* Task statement *
The blog post below describes the children's mother visiting. List every chore the narrator did after being asked to clean up the kitchen after lunch.

* Selected excerpt *
After all that happened yesterday, she spent the day cleaning and rearranging all the furniture, she turned to me and said “Can you please clean up the mess in the kitchen after lunch, I have been cleaning all day” in this totally derogatory tone.  I smiled and said sure, I like a clean kitchen.  I did my usual, loaded the dishwasher, threw away the scraps and put the juice away, wiped the counters down and rinsed the sink, swept the floor with all their crumps and then took a floor wipe and wiped up all the spillages of which there is some.

Guess what happened next?

No seriously… guess

She came in and swept the floor again, wiped the counters again and huffed and puffed.  Look I’m a friggin Virgo ok… that should tell you more than I could explain. 

I’ve come to the conclusion she has OCD and I am not making fun of it either, her paranoia has reached new heights (though I think its old heights).  The kids  can’t do anything in case they get bruises, a speck of dust disturbs her to tears, she is compulsively cleaning all the time and she has only been here 24 hours.  No unhealthy food for the kids, no sweets, no chips, no non organic products.  The kids like to leave bubbles from kiddies bubble bath on their skin so that when I wrap a towel around them it goes snap crackle and pop – she freaked out really annoyed and said that their skin will try out and crack.  Perhaps she is right but perhaps kids need to be kids.

So folks today she has stated that we are going shopping, I shall politely inform her that I am not, that I am going to work and clean a bit.  The father normally takes them into town on Saturdays for “their” time, time to reconnect after a hectic week.  I know she is expecting the nanny to go with and carry her organic bags for her but that is where she is very wrong.

She is going to get told today my real standing in this household, lets see how she handles it.  If anything she can stop treating me like gum on her shoe and a servant to do her bidding.

If it weren’t for the kids I would’ve already left.

What the west blew in was and is… multiple broom sticks

Seriously now… MULTIPLE broom sticks… WWW shall be the code name for the next THREE WEEKS ok?

Right so WWW walked through the door gave me a hug and then proceeded to walk through every single room stating that its chaos and that she can see that she has a lot of work to do while she is here. 

Now just for the record I am a Virgo right, this house is as clean as it can be considering that there are still boxes that need to be unpacked but with no place to go or be unpacked to.  Kids playroom is in a state because they keep throwing things around but anyways. The rest of the house? Nice and clean, Virgo style.  Floors are clean, counters shiny, bathrooms clean…

She looked through every cupboard including my own, looked under beds, bathroom cupboards, outside, inside, the bin, the fridge, the pantry, the freezer… everything fucken thing!

She then sits down for some porridge at the spotless counter with her roaming eyes and announces that things will be done her way while she is here.  She will clean while the kids are watching TV, she will cook from tomorrow, she will buy food and that she brought food from America because its cheaper and better.

Note: She is a health freak that only eats organic food, throws the kids sweets away (the kids complain about this all the time) and won’t allow them anything unhealthy in any way.  The elder mentioned that at Halloween he won a bag of marshmellows and some sweets at a house party, when he got home his mama threw it away, it hurt him badly.

The kids asked me last night to stay with them while their Mama is here, I said that I would but I am rethinking this strategy.  I know the kids need and want me here but at the same time I know that this is going to end up in a competition which is the one thing I do not want to happen.

If she feels the need to compete for affection with the kids it will just screw them up more, not temporarily either but permanently.  They will start to feel torn and confused, feel like they have to choose or worse.  From the first 30 minutes… she is the competitive type and wanting to make her place known.

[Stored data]
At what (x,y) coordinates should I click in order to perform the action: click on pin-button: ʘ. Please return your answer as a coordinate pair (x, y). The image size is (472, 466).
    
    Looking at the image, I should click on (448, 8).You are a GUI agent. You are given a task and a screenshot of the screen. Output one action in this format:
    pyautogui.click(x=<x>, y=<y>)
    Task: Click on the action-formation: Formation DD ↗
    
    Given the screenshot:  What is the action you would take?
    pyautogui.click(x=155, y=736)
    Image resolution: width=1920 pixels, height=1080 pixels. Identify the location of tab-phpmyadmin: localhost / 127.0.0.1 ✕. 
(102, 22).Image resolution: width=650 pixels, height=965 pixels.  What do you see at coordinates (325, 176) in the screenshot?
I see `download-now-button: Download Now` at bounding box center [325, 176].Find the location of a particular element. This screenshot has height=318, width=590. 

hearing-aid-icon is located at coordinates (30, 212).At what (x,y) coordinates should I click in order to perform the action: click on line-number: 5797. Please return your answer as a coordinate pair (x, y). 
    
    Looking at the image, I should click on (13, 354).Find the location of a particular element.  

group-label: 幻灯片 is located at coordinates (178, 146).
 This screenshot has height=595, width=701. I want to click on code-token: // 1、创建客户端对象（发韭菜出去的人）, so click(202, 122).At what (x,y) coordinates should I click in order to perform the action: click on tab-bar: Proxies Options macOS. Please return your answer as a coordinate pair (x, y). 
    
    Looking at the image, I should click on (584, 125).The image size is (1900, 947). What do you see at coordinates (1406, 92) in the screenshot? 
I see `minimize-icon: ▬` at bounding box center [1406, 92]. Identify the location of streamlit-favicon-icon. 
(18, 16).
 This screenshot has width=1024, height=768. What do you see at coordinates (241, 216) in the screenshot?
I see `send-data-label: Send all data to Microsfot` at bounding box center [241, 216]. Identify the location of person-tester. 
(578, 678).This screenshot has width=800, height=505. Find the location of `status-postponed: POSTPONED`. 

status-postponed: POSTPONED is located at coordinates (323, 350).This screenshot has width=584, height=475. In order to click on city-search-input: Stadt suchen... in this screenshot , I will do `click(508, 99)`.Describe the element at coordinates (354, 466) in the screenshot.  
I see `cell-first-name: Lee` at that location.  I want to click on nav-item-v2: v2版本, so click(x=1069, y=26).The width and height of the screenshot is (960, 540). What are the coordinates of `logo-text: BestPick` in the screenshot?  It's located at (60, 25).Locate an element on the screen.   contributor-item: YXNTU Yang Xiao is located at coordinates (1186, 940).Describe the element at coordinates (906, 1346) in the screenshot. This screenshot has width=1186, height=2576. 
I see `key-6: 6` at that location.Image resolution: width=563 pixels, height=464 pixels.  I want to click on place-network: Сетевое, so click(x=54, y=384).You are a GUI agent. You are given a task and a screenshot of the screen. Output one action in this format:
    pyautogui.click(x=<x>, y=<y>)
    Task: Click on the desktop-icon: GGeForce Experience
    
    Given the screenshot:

* Output for this exercise *
- Loaded the dishwasher
- Threw away the scraps
- Put the juice away
- Wiped the counters down
- Rinsed the sink
- Swept the floor
- Wiped up the spillages with a floor wipe